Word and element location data
>>>>>

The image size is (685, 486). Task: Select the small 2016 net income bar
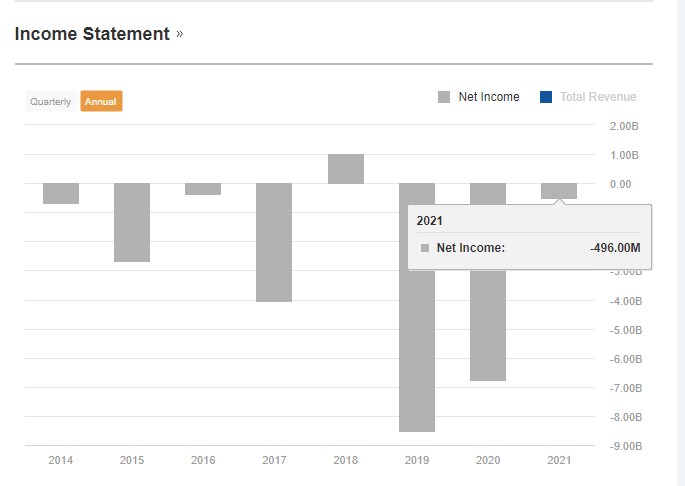(203, 189)
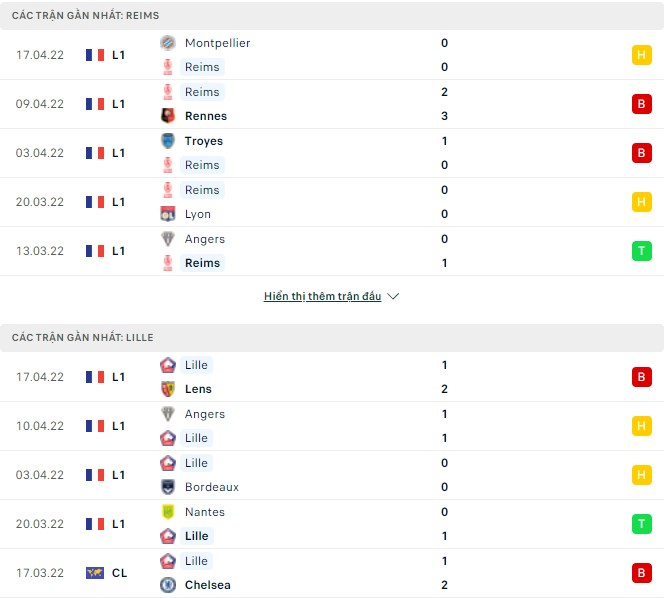Click the Rennes club crest icon

coord(168,116)
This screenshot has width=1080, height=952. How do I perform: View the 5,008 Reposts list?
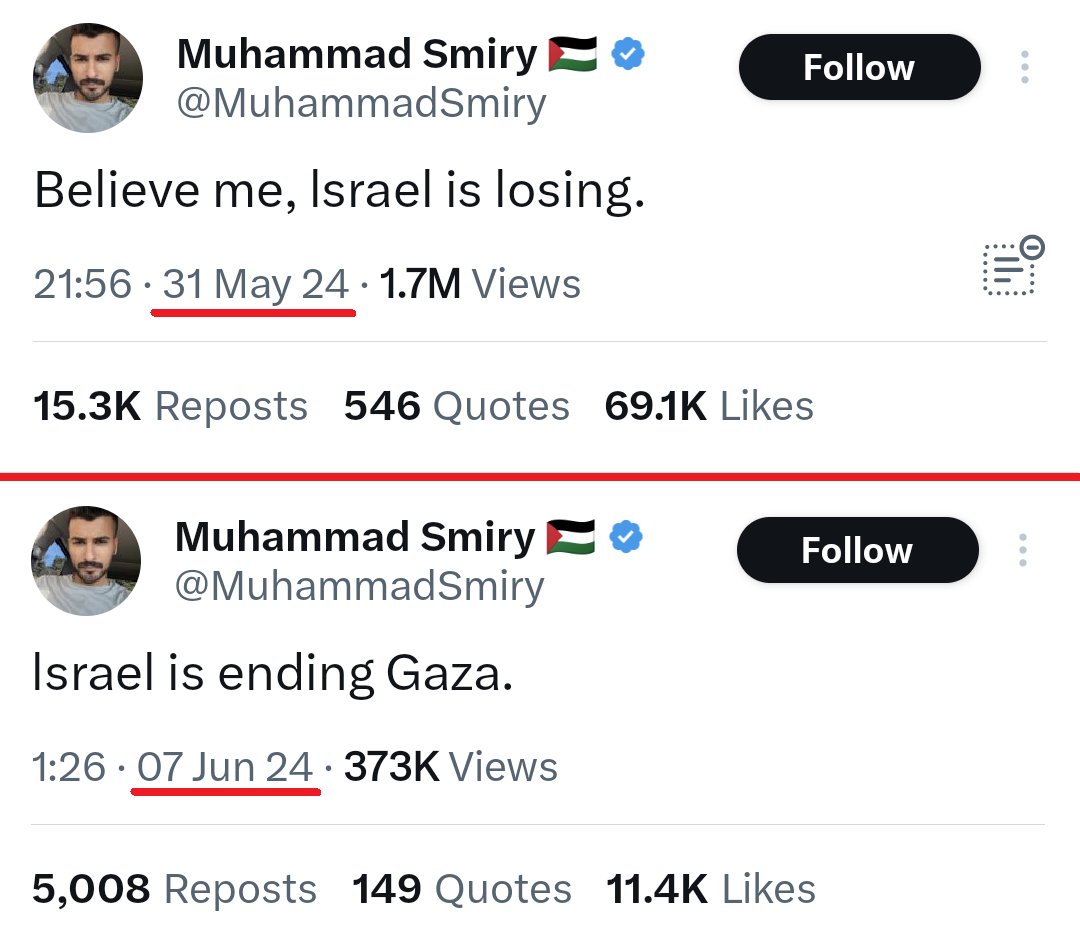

<<<<<

What is being asked | Repeat all of the data above word for word, but leave out the pictures.

Answer |
The image size is (685, 486). Task: Select the small 2016 net income bar
(203, 189)
Click the Rennes club crest icon

coord(168,116)
This screenshot has width=1080, height=952. How do I perform: View the 5,008 Reposts list?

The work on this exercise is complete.